Bettina Würth: Nicht nur Wissen, Persönlichkeit ist gefragt
Künzelsau - Kinder sollen sich wohlfühlen in der Freien Schule Anne-Sophie. Bei den Lehrern gelingt das nur bedingt. Knapp jeder dritte der zur Zeit 40 „Lernbegleiter“ hat nach einem Jahr genug. Matthias Stolla sprach mit Bettina Würth, Vorsitzende des Beirats der Würth Gruppe und Initiatorin der Schule.

Warum verlassen vergleichsweise viele Lehrer die Freie Schule schon nach kurzer Zeit wieder?
Bettina Würth: In unserem Schulkonzept steht im Vordergrund, was in der Wirtschaft schon seit langem von Führungskräften gefordert wird: Man ist nicht mehr der Bürovorsteher, der alles weiß. Stattdessen wird Führungskompetenz eingefordert, man ist eher der Coach und hat den Überblick. Das erfordert ein hohes Maß an sozialer Kompetenz.
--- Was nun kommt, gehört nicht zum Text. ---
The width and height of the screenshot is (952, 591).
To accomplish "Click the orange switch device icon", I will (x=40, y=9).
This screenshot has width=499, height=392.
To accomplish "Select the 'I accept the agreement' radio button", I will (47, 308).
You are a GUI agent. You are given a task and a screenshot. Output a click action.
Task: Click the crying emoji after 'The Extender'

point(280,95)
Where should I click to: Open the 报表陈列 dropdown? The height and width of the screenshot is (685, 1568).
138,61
Diese Anforderungen stellt man erst im Tun fest.
Dann wird die hohe Fluktuation also bleiben?
Würth: Ich bin mir sicher, dass das nächstes Jahr schon besser wird. Wir sind ja noch im Aufbau. Unsere Schule kann immer besser definieren, was ein Lehrer an Persönlichkeit mitbringen muss.
Heißt das, die Schule weiß bislang nicht, was sie will?
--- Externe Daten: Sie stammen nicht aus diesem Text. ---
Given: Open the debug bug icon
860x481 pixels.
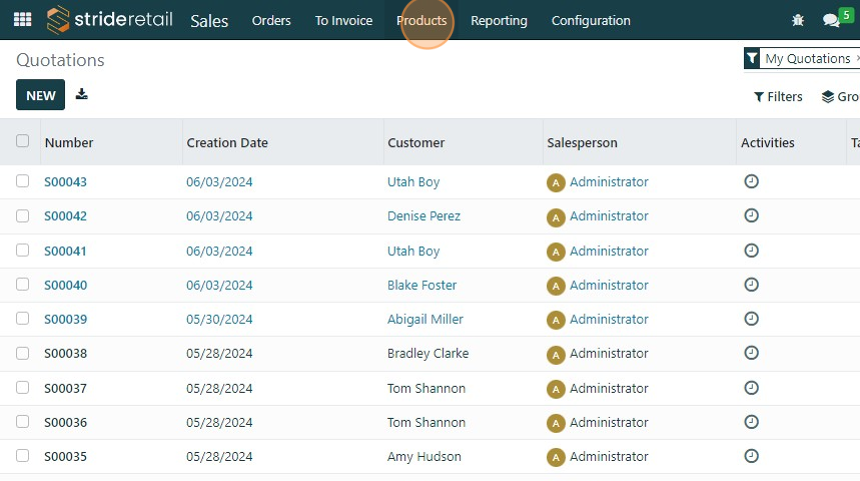Looking at the screenshot, I should coord(798,20).
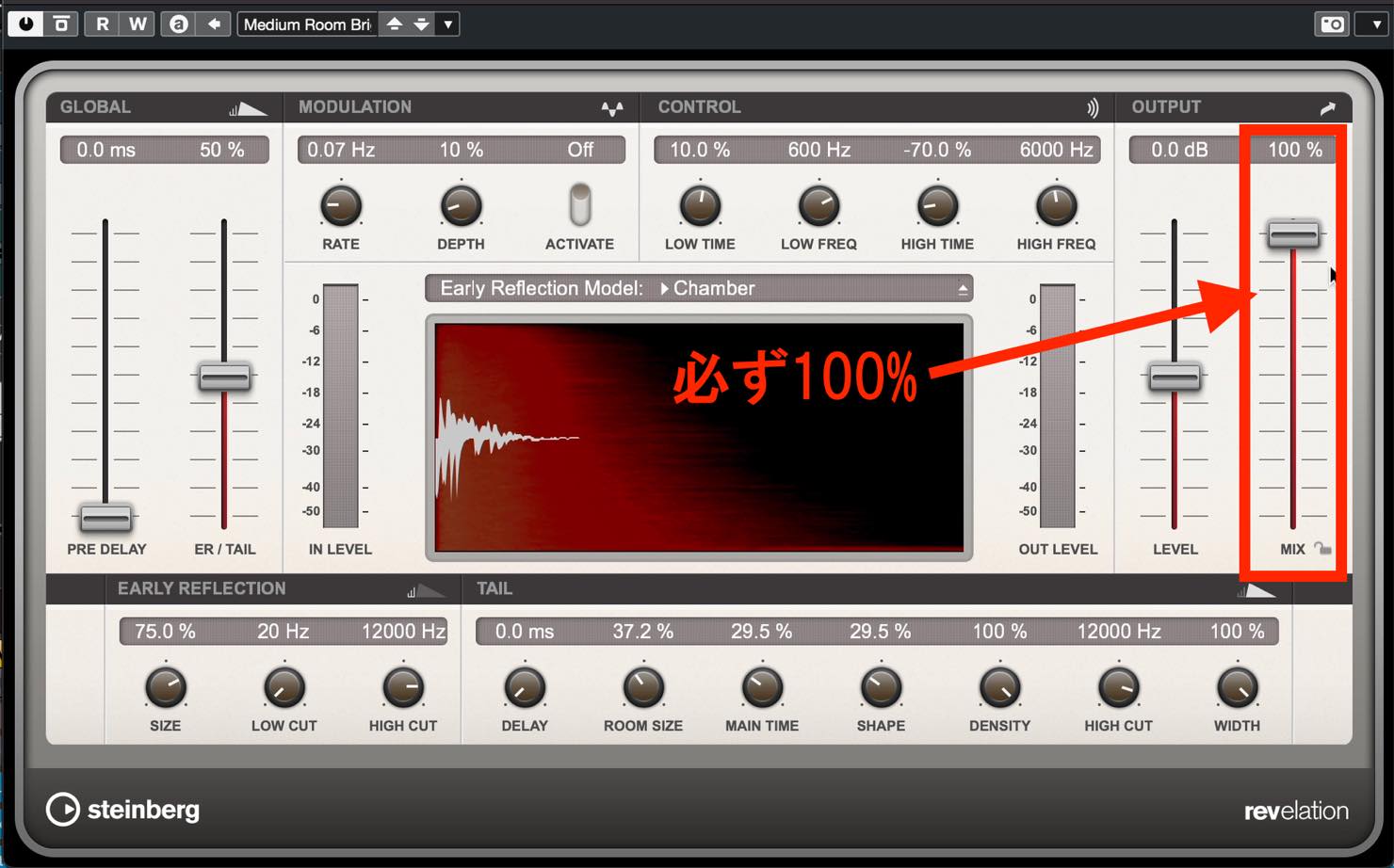Click the bypass effect button
This screenshot has width=1394, height=868.
[x=61, y=24]
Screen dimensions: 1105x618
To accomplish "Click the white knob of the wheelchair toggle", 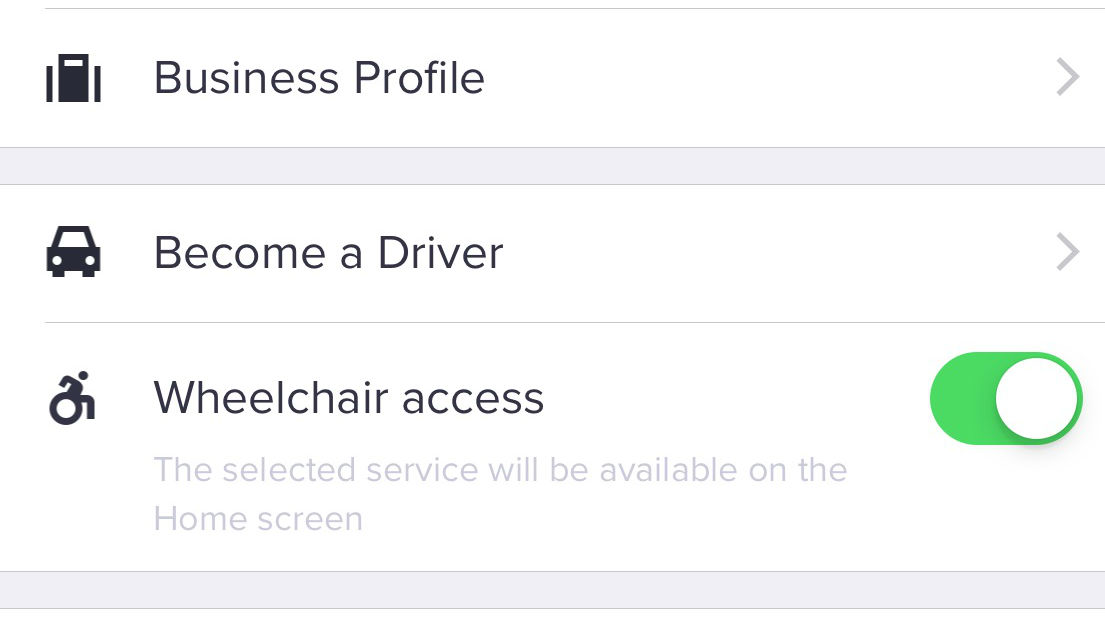I will click(x=1037, y=398).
Würth: Wir wissen es schon, wir können es aber vielleicht noch nicht so gut übersetzen.
Bekommen Lehrer der Freien Schule weniger oder mehr als ihre Kollegen im Staatsdienst?
Würth: Das Gehalt der Lernbegleiter setzt sich aus einem Basisgehalt und einem variablen Anteil zusammen. Insgesamt verdienen sie mehr als ihre Kollegen im staatlichen Schuldienst. Dabei muss man aber auch berücksichtigen, dass die Voraussetzungen andere sind: So gibt es beispielsweise eine Präsenzzeit von 7:45 bis 16.30 Uhr.
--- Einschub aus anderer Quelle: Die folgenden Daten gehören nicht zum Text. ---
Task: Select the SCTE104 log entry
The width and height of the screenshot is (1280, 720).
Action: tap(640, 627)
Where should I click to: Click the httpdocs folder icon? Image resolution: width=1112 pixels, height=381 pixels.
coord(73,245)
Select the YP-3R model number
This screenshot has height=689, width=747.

Hat Sie die Fluktuation überrascht?
Würth: Dass nicht gleich am ersten Tag alles reibungslos läuft war klar. Wir sind aber mit der Schule ganz gut unterwegs. Es gibt ja auch Lehrer, die bleiben und mit dem System gut zurecht kommen. Andere stoßen an ihre Grenzen. Man muss ja zum Beispiel damit klar kommen, dass man hier keine Noten geben kann, sondern jedes Kind individuell aufgrund seines Lernstandes beurteilt. In dem Fall ist eine Trennung manchmal besser und natürlich auch leichter als an einer staatlichen Schule.